** THE DATA follows **
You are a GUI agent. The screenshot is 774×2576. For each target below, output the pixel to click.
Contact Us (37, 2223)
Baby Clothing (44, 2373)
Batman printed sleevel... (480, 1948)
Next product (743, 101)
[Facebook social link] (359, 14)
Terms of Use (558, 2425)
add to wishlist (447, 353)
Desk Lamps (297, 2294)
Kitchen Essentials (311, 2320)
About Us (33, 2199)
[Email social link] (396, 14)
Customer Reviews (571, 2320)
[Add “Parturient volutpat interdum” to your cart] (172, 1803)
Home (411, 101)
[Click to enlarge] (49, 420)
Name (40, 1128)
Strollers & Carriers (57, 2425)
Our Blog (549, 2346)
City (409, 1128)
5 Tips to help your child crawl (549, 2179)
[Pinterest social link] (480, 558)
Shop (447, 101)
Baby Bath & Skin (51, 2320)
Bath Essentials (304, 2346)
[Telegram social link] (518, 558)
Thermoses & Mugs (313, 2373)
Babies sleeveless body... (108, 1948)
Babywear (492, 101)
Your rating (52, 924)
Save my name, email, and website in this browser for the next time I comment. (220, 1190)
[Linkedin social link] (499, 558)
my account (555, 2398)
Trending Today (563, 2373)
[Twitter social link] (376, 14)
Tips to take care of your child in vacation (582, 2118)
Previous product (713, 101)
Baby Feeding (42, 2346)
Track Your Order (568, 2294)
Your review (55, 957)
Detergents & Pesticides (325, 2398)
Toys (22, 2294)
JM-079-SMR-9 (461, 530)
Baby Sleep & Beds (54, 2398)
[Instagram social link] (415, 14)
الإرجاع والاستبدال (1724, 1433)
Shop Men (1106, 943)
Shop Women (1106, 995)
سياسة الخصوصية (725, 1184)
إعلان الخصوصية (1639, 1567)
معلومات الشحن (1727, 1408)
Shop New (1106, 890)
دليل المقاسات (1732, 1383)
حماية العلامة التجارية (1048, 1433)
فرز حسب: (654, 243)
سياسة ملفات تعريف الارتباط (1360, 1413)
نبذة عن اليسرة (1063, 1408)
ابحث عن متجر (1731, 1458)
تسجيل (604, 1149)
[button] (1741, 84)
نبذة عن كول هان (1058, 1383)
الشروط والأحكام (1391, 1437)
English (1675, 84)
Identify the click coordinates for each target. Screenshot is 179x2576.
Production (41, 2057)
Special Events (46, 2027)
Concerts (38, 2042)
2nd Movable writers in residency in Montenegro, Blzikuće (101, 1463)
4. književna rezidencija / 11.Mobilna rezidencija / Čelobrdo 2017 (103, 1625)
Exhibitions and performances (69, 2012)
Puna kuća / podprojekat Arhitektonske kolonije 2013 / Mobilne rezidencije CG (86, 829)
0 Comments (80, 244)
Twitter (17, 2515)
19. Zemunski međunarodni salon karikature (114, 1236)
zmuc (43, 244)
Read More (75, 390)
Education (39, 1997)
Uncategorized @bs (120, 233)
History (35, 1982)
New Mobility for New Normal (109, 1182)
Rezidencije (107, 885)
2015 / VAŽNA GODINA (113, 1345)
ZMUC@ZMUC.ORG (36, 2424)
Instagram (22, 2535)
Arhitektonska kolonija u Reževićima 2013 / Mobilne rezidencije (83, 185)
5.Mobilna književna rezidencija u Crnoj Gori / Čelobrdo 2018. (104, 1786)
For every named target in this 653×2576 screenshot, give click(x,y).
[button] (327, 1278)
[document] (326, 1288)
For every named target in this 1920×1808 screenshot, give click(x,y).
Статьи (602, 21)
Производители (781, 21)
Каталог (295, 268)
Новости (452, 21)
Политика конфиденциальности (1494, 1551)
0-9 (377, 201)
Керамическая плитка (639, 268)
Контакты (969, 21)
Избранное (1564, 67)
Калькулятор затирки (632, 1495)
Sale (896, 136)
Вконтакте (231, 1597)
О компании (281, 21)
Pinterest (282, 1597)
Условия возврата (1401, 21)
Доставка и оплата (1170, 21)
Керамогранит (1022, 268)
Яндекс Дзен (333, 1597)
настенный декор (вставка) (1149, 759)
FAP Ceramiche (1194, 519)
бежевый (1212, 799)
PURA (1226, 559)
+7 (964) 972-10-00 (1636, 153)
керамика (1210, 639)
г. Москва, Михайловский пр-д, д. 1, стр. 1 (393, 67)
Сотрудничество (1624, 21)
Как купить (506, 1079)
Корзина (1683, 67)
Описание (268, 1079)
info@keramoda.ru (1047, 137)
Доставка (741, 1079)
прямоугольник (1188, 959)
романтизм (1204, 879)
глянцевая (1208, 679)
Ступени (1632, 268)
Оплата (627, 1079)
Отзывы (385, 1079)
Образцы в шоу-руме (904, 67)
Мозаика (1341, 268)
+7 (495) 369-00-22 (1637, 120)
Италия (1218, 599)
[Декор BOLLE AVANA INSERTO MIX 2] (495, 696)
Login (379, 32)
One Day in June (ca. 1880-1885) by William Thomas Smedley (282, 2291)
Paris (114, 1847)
** End of THE DATA **
• _WORK ORDER_
Find each line in the records holding the string "target" and show it.

• _SOLUTION FOR THIS TASK_
You are a GUI agent. The screenshot is 774×2576. For each target below, output the pixel to click.
Identify the click coordinates for each target. Screenshot is 179x2576.
For every named target in this 653×2576 screenshot, give click(x,y).
For every named target in this 1920×1808 screenshot, give click(x,y).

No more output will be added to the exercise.